1. Understand minimalist production architecture: Nginx → Gunicorn → PostgreSQL/Redis, and keep in mind the 5 iron rules.
2. Lightweight environment preparation: server initialization, creation of non-root users, firewall configuration, and secure environment variable settings.
3. Docker Compose full stack deployment: onedocker-compose.ymlConnect the web, database, cache, and reverse proxy all in series, and have a lot of health checks and automatic restarts.
4. Nginx and Gunicorn configuration optimization: practical skills such as HTTPS, security headers, static file acceleration, and worker number optimization.
5. PostgreSQL automatic backup: Compressed backup and old file cleanup are implemented through django management commands, which is simple and reliable.

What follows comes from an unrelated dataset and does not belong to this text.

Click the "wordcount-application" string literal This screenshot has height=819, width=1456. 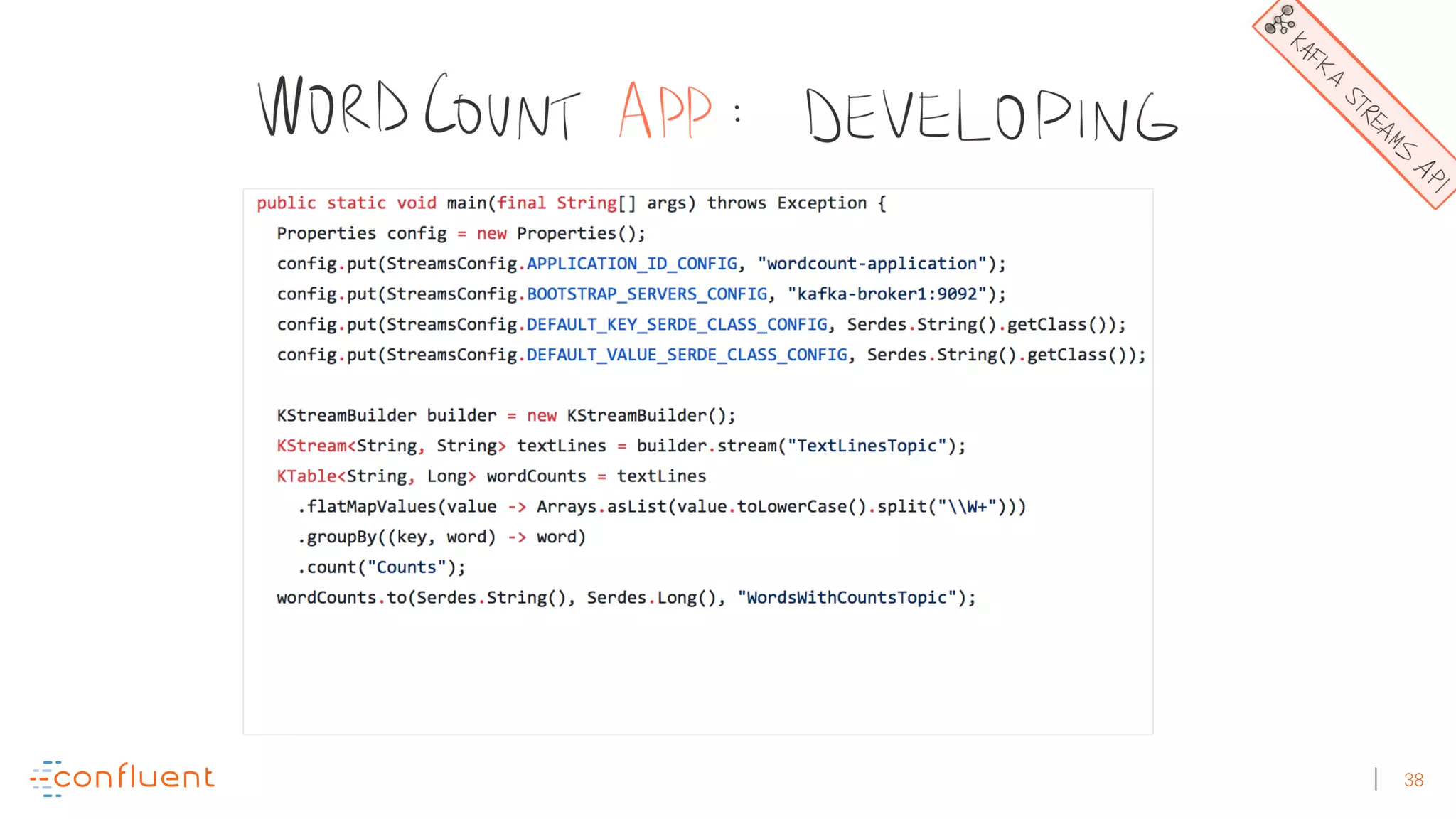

:::warning Final checklist before going live

• Apply for and configure a free, auto-renewable Let's Encrypt SSL certificate.
• Close completelyDEBUGand check allALLOWED_HOSTS。
• Modify the default administrator password and set a strong password for the database.
• usedocker compose logsand/health/The endpoint confirms that all services are functioning properly.
• If you need more sophisticated process guarding (not relying on Docker restart), you can additionally configure Supervisor.
• Connect to basic monitoring (such as Prometheus + Grafana or simple Uptime Kuma) to have a general understanding of CPU, memory, disk and request error rates. :::

After completing this, your Django application will already have the ability to run stably at the production level. In the future, CI/CD pipelines, horizontal expansion and service splitting can be gradually added on this basis, but the core skeleton is reliable enough to support early business.